* [EXERCISE DIRECTIONS]:
Could you reproduce the part of the records that opens with the line containing "Click the Select Category dropdown arrow" and closes with the line containing "[x=296, y=275]", swapping "location tag" for "place label" and leaving everything else as it is?

* [PROVIDED ENTRIES]:
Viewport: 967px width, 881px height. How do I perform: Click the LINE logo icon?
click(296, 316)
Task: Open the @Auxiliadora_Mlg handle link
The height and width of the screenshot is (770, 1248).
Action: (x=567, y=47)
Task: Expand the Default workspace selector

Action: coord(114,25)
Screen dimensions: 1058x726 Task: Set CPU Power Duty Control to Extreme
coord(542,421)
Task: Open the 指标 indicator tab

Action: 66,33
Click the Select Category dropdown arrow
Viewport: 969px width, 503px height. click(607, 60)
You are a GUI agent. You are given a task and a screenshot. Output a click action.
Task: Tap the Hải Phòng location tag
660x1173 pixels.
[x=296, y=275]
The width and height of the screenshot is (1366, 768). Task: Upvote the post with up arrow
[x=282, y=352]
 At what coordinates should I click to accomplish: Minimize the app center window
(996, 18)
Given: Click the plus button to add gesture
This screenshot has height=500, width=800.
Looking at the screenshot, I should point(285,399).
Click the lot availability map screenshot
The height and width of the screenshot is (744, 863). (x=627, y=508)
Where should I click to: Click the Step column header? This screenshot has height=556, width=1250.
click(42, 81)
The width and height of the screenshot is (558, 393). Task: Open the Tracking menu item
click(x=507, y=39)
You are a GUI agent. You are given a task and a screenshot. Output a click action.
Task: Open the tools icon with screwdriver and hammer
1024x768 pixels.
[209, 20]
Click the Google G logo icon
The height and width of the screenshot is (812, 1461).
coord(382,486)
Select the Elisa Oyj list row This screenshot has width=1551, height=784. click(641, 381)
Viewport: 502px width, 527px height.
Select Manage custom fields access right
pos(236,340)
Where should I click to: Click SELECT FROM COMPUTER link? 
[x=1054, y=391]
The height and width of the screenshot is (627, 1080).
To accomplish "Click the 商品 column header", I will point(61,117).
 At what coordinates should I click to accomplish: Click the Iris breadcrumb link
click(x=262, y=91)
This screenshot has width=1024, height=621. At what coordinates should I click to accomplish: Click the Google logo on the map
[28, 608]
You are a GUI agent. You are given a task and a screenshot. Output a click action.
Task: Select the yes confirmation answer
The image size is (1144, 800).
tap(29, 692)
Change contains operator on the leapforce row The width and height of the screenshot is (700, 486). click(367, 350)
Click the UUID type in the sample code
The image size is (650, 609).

* [RESULT BELOW]:
Click the Select Category dropdown arrow
Viewport: 969px width, 503px height. click(607, 60)
You are a GUI agent. You are given a task and a screenshot. Output a click action.
Task: Tap the Hải Phòng place label
660x1173 pixels.
[x=296, y=275]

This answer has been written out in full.